Sean C. Morgan
Of The New Era
The City Council has approved an agreement for use by Public Works and property owners to create easements that will allow the city to use state loan funds to pay for lateral sewer line repairs to reduce inflow and infiltration.
Inflow and infiltration (I&I) is water that leaks into the city’s sewer system through cracked and deteriorating pipes or through cross connections to storm systems. The extra water during heavy rain can overload the city’s wastewater treatment plant, forcing bypasses of untreated wastewater into the river.
The city is working under an agreement with the Oregon Department of Environmental Quality to reduce I&I flows by 2010. As part of the process, the DEQ has provided $6 million in loans to Sweet Home for I&I reduction projects.
The city has spent most of that on two projects and the designs for a third, Public Works Director Mike Adams said, and the city is in the process of requesting an additional $4 million to pay construction costs for the third project.
The DEQ will not allow the city to work on private sewer laterals with the loan money, Adams said. The money may only be used where the city has “legal control” over the lines.
Sewer laterals are privately owned by property owners, and they are the responsibility of the owners, Adams said. With such a big I&I problem, more than half of it in private laterals, the city has been seeking ways to fix the laterals.
The solution was to create easements along private sewer laterals.
The DEQ has agreed that easements are sufficient to show “legal control,” Adams said.
The easement agreements will allow an easement for five feet on either side of a sewer lateral for inspection, repair, installation, relocation and replacement and the use of DEQ loan funds to do it. It will ensure that the city will make a reasonable effort to return the property to its previous condition, prior to construction.
It also will require property owners, as is the case without an agreement, to maintain full responsibility for operation, maintenance and eventual replacement of laterals.
Property owners are not required to grant the easement, Adams said. The city just will not replace or repair those laterals as part of this project.
“We could come back at some point and do an investigation of the lateral itself, and if there’s nothing wrong, they’re golden,” Adams said. “But if there is something wrong with the lateral, then we can say we gave you an opportunity and you didn’t take it.”
At some point in the future, the owners of leaky laterals causing I&I may be required to fix them, he said.
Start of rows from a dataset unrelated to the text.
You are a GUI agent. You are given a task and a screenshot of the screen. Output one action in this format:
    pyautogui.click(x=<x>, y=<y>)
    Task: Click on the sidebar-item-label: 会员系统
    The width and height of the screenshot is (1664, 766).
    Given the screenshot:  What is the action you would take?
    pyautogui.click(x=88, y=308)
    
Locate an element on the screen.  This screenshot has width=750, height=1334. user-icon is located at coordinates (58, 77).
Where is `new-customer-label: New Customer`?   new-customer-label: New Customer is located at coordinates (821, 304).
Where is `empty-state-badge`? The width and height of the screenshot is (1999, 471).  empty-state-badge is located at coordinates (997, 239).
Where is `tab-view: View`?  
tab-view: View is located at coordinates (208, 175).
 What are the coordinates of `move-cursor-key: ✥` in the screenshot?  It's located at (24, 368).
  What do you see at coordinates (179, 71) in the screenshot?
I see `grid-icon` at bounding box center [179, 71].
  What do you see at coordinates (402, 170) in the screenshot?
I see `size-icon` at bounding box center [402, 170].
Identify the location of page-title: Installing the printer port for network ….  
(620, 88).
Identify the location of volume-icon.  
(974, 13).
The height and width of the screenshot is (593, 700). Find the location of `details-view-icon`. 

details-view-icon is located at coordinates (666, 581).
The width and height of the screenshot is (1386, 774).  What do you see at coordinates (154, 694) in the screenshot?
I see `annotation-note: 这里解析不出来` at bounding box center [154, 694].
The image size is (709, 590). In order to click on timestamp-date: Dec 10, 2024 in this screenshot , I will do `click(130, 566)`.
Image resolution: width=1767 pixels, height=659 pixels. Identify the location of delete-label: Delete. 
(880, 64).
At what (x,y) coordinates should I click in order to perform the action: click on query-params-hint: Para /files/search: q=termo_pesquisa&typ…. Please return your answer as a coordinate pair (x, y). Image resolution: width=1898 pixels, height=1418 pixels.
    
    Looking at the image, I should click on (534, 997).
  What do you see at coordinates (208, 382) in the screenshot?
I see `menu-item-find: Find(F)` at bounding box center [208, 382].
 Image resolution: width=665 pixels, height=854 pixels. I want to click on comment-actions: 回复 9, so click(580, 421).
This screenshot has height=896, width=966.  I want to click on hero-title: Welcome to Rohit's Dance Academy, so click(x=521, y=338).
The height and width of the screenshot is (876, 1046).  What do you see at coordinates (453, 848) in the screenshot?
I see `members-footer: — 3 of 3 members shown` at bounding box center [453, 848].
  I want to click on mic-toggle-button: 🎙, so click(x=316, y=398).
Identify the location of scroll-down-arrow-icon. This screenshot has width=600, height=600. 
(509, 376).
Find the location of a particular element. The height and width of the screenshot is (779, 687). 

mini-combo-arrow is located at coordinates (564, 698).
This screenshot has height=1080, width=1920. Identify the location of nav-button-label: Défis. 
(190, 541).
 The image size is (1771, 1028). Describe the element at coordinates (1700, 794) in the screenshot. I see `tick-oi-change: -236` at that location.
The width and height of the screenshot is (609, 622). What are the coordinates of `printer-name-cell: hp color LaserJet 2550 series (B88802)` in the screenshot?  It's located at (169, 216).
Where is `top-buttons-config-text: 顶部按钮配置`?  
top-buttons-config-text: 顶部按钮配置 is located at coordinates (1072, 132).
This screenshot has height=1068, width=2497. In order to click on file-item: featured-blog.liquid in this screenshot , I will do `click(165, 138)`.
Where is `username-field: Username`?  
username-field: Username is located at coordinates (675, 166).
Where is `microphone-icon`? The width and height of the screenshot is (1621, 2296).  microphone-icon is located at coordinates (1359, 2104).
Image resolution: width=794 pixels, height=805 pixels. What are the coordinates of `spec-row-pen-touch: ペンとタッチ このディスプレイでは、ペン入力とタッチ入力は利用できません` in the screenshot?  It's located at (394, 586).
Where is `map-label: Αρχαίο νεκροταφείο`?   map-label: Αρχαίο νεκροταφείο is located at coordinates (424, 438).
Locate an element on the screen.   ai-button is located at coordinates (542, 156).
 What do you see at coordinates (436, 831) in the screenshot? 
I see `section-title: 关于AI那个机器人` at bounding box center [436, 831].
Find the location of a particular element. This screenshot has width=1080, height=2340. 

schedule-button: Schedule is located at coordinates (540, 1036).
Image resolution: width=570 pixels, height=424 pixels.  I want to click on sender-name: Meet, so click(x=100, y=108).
The city’s proposal for easements will allow the city to fix those laterals.
Right now, the city is trying to take a system-wide approach to I&I, Adams said. That means the city is fixing main lines and laterals within its proposed project areas.
The city is finalizing those project areas now and will send the project to bid when funding is available. Which areas will actually be included in the project will depend on the bids. The project is divided into sections and prioritized so project areas can be removed from the overall project if funding falls short.
Proposed project areas include Main Street between Ninth and 22nd avenues; Nandina Street, between Ninth and 15th avenues; Oak Terrace, 10th Avenue and Old Holley Road, with some side streets; First through Fifth avenue north of highway 228 and cross streets; Highway 228 from Main Street to the west of First Avenue, along with cross streets; and Osage and Nandina streets in the Strawberry Heights area.
“The likelihood of getting them all is probably slim to none,” Adams said. “These are general areas. I’m going to send notices to all the property owners in these areas.”